On 27/07/2021 16:27, Chahat Bhatia wrote:
Yes, the application in quite read heavy and the request pattern is bursty too. Hence that big a request failure in such less time.
Also, nothing out of the ordinary in cfstats and proxyhistograms.

But there are Native-Transport-Requests dropped messages (Almost similar stats on all the nodes) :

 /opt/evive/pkgs/apache-cassandra-3.0.13/bin/nodetool tpstats

    Pool Name               Active   Pending      Completed    Blocked
    All time blocked
    ...
    Native-Transport-Requests         6         0 27777476         0  
               8262

    Message type           Dropped
    READ                     24260


*
We have the below values for the following params:*
concurrent_reads: 96
native_transport_max_threads: 320
JVM_OPTS="$JVM_OPTS -Dcassandra.max_queued_native_transport_requests=3072"

Do you think it would be advisable to tune the number in the above params to have lesser load on the node?


On Tue, 27 Jul 2021 at 20:13, Bowen Song <bo...@bso.ng> wrote:

    Wow, 15 seconds timeout? That's pretty long... You may want to
    check the nodetool tpstats and make sure the NTP thread pool isn't
    blocking things.

    16k read requests dropped in 5 seconds, or over 3k requests per
    second on a single node, is a bit suspicious. Does your read
    requests tend to be bursty?

    On 27/07/2021 15:32, Chahat Bhatia wrote:
    Yes, RF=6 for system auth. Sorry my bad.


    No, we are not using cassandra user for the application.

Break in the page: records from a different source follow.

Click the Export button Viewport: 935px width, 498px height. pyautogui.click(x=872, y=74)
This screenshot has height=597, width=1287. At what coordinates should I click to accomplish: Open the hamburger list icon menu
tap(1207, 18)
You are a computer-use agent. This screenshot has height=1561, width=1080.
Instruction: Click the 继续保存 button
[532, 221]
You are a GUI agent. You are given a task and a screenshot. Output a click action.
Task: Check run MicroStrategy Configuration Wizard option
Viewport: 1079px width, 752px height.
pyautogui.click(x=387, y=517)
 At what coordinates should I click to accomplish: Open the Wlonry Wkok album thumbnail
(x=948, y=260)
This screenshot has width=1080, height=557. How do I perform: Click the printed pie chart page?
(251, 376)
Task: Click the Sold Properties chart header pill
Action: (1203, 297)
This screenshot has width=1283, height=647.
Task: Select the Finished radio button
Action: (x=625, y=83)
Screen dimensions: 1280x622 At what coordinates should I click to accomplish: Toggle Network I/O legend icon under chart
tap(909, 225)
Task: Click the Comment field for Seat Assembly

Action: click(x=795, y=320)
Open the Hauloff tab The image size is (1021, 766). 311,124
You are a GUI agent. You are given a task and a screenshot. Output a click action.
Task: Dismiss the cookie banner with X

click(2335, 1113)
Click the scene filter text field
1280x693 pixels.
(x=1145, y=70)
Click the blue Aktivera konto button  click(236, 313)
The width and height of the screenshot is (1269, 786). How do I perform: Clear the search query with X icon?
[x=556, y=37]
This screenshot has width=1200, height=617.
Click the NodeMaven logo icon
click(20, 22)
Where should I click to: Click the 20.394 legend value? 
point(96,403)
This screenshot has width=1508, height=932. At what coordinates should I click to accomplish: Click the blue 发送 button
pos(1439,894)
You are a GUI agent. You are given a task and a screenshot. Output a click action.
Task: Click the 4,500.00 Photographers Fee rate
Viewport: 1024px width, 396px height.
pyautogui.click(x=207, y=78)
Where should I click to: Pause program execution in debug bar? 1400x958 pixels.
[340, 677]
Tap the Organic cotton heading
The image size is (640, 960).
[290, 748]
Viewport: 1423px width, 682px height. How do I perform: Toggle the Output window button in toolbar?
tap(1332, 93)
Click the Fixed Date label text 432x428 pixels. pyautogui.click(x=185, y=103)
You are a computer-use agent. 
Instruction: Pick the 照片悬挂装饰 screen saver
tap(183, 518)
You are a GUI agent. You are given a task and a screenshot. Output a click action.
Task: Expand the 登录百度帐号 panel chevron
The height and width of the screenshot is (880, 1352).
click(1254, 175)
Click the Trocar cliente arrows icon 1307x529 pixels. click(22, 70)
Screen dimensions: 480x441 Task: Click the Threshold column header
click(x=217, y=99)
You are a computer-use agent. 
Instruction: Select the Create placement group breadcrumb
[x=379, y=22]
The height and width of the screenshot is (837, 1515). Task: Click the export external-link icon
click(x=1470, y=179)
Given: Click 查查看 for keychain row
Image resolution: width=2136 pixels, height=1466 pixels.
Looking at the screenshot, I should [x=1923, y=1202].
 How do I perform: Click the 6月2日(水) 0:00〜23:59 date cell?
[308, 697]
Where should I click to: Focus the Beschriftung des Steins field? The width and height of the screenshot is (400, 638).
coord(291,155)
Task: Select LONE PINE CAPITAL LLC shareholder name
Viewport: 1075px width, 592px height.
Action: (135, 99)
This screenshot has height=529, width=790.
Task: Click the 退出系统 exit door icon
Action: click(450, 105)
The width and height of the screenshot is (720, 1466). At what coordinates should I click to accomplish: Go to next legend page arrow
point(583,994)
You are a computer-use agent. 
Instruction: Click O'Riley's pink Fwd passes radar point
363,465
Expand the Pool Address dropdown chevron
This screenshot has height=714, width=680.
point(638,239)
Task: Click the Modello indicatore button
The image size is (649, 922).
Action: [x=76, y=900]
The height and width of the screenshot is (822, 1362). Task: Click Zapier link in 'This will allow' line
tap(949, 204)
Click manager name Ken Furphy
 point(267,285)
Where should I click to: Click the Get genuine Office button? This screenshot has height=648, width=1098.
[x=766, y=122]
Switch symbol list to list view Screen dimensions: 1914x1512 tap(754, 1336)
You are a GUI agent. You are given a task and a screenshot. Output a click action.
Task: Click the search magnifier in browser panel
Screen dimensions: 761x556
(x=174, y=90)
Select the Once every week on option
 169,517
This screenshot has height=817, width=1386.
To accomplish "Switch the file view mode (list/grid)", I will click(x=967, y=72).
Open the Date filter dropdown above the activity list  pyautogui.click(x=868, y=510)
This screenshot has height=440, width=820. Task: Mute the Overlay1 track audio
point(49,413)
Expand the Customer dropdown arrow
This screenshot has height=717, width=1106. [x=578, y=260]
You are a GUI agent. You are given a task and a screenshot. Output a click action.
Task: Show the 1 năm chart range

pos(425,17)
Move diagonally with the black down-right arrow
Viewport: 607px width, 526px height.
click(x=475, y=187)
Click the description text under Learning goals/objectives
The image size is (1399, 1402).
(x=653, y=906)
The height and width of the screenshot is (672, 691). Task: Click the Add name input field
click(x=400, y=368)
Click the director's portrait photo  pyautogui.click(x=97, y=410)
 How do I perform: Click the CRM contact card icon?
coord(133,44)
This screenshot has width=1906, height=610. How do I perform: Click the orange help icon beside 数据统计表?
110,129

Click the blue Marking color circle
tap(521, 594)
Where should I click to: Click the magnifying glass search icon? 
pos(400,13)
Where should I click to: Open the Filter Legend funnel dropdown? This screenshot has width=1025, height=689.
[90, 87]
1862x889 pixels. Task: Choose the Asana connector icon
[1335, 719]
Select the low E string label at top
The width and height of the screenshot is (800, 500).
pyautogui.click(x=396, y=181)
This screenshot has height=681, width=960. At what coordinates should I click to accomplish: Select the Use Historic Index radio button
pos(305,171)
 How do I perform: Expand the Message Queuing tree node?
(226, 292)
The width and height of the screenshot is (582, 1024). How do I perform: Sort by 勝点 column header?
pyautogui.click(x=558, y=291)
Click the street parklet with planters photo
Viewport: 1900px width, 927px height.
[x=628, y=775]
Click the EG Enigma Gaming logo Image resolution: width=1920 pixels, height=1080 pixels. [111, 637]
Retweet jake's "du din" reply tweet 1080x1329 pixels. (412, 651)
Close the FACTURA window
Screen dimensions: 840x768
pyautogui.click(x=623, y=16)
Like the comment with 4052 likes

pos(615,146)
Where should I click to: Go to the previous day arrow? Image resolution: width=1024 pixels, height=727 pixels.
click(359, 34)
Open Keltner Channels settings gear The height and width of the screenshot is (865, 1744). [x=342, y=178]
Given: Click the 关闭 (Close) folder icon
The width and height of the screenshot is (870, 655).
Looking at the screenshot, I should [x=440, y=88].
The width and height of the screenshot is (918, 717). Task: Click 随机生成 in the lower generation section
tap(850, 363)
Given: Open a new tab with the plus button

We have
    a custom super user for our operational and administrative tasks
    and a separate role with needed perms for the application.

         role         | super | login | options
        ------------------------+-------+-------+---------
 EviveCassandra |  True |  True |        {}
        ccusr | False |  True |        {}


      *  gc_warn_threshold_in_ms: 1000
      * read_request_timeout_in_ms: 15000  // been the same since the
        start
      * cross_node_timeout: false           // but we have ntp on
        each server and the clocks are synced.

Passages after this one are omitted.